In the area of sanitation, improvements under the urban and peri-urban water supply and sanitation are varied, covering the areas of solid waste management and maintenance of water supply schemes. Progress has been made in the area of construction and rehabilitation of boreholes with 30 new boreholes constructed and 32 boreholes rehabilitated in 2016. Kazungula has 380 existing water points which are functional, though water supply and sanitation service coverage are still very low. The majority of the urban population rely on on-site systems.

== Energy ==

There are no filling stations in the district.
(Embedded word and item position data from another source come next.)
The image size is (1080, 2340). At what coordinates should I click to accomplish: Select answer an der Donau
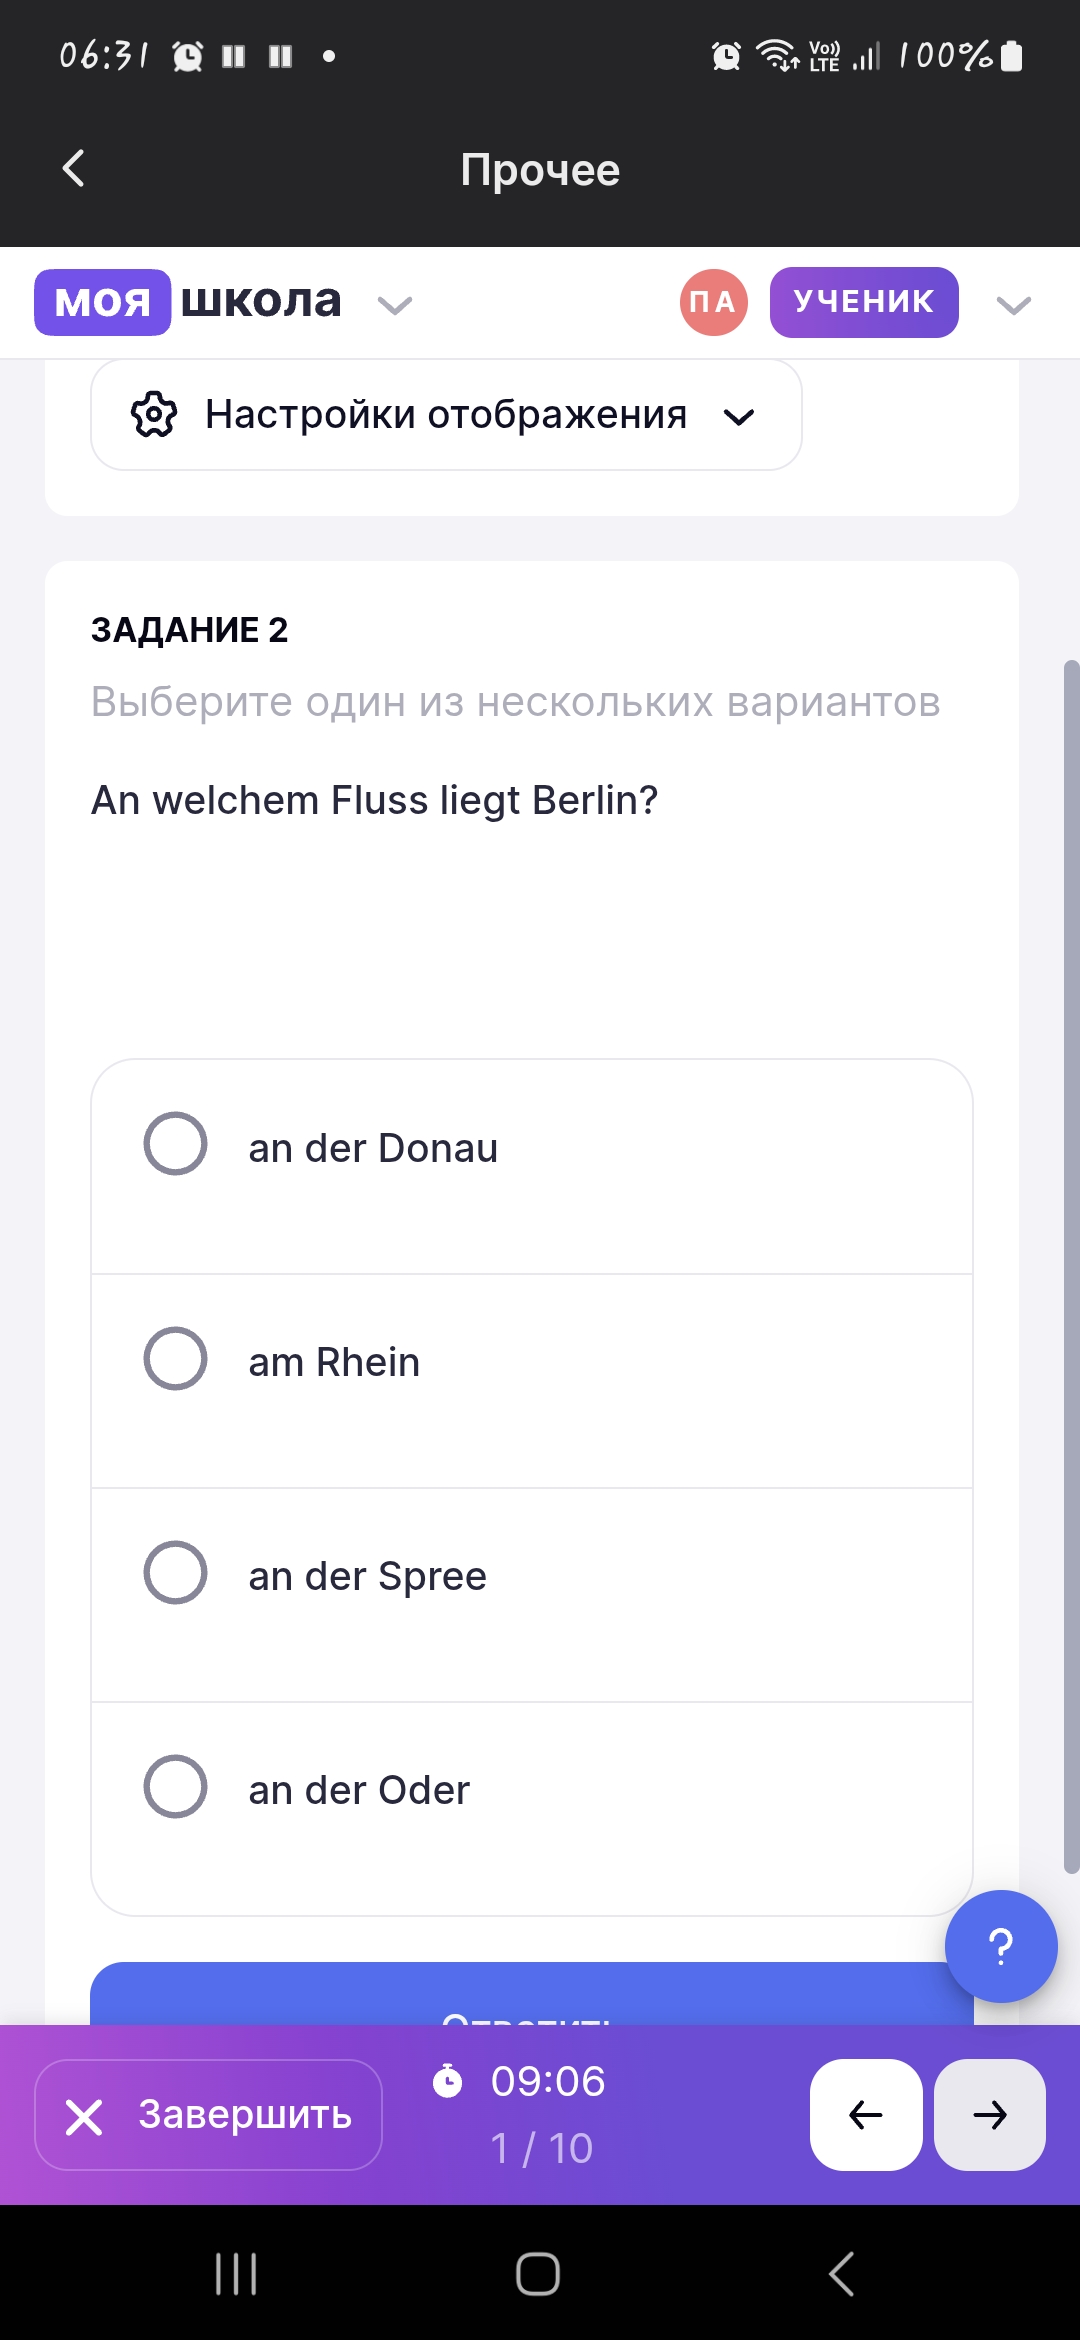point(532,1166)
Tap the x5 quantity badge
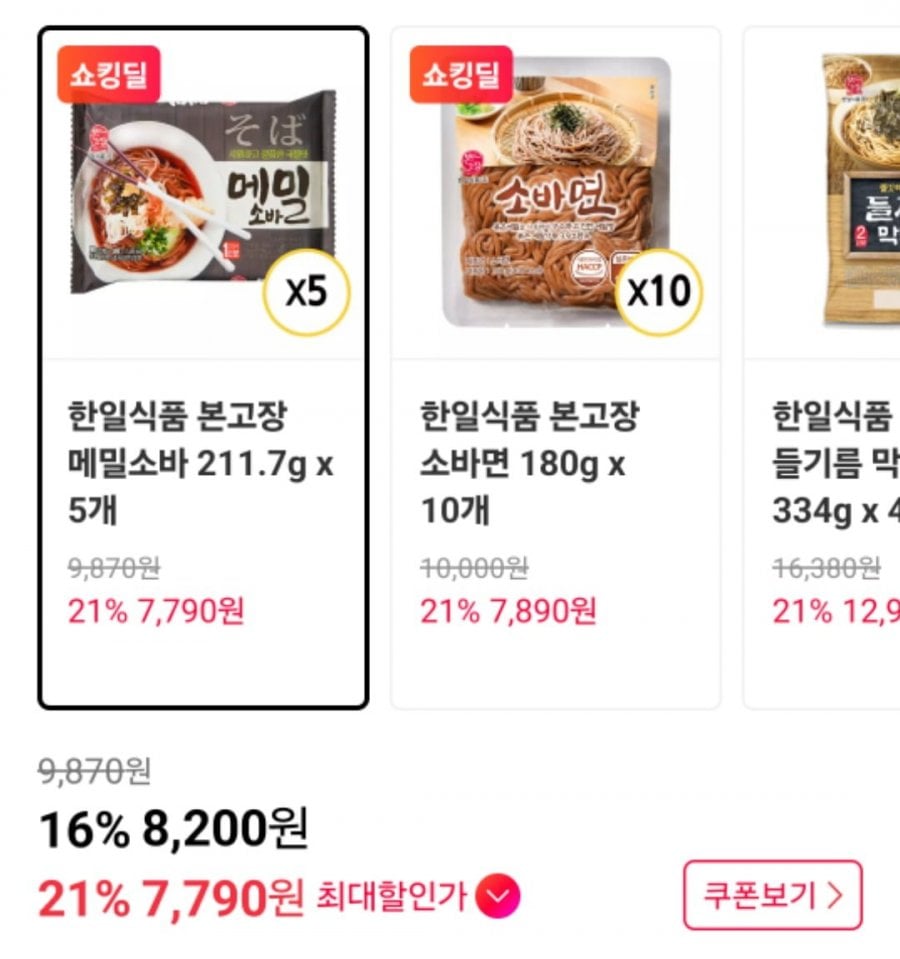The width and height of the screenshot is (900, 959). 306,293
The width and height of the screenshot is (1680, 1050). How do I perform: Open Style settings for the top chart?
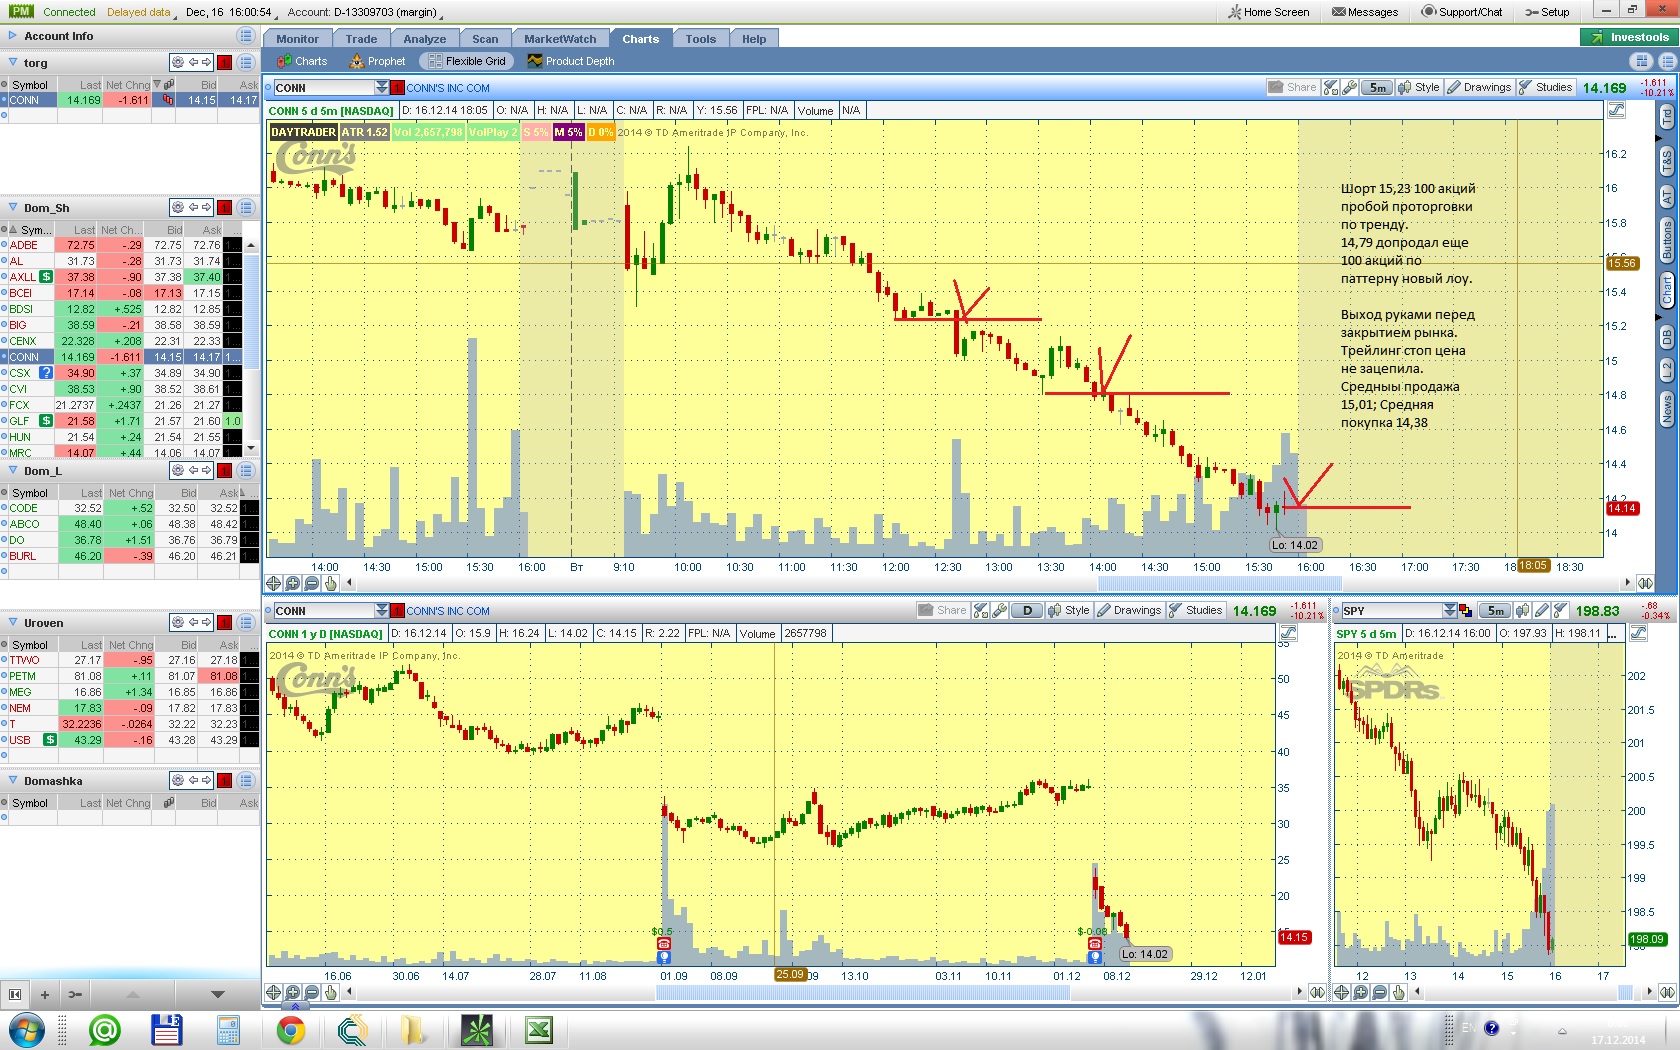click(1419, 88)
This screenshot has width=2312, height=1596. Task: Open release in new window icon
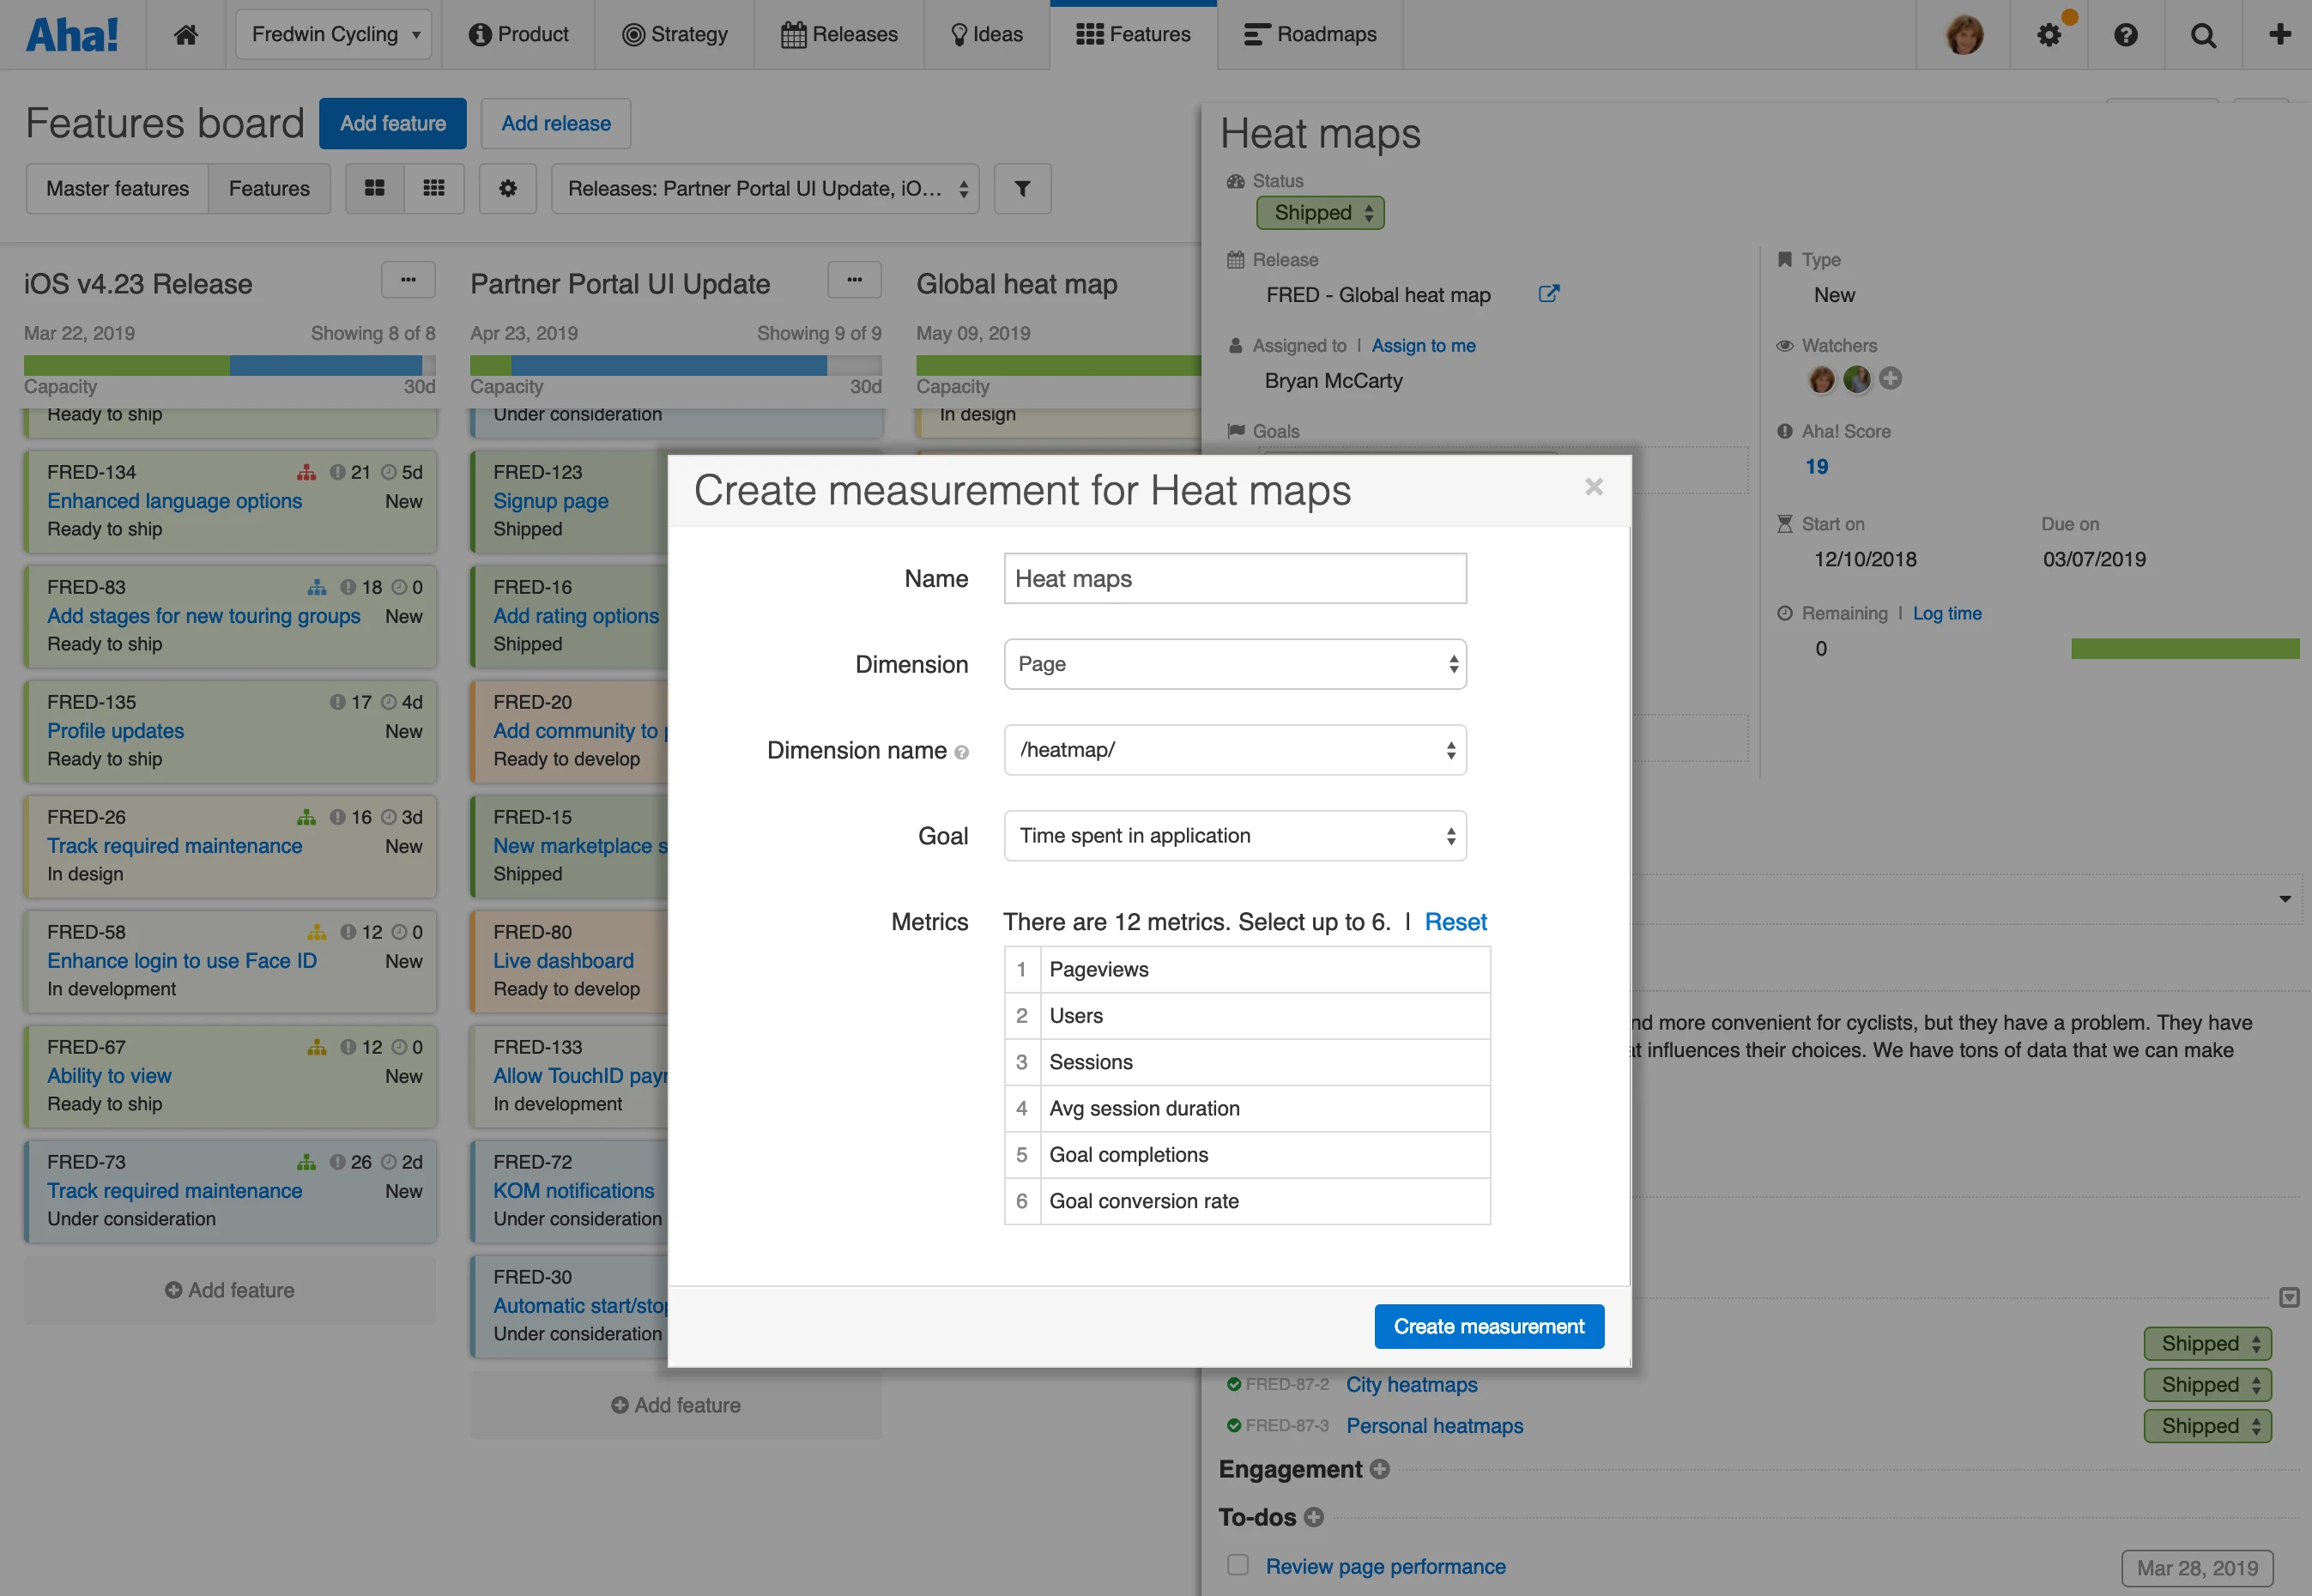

Wood fuel (firewood and charcoal) remains the dominant source of energy in the district, accounting for almost 80 per cent of total energy consumption. Firewood is predominantly consumed by rural households while charcoal is a major source of energy for urban households. The annual loss of forest cover was estimated at 1.2% due to land clearing for agricultural use rather than energy purposes.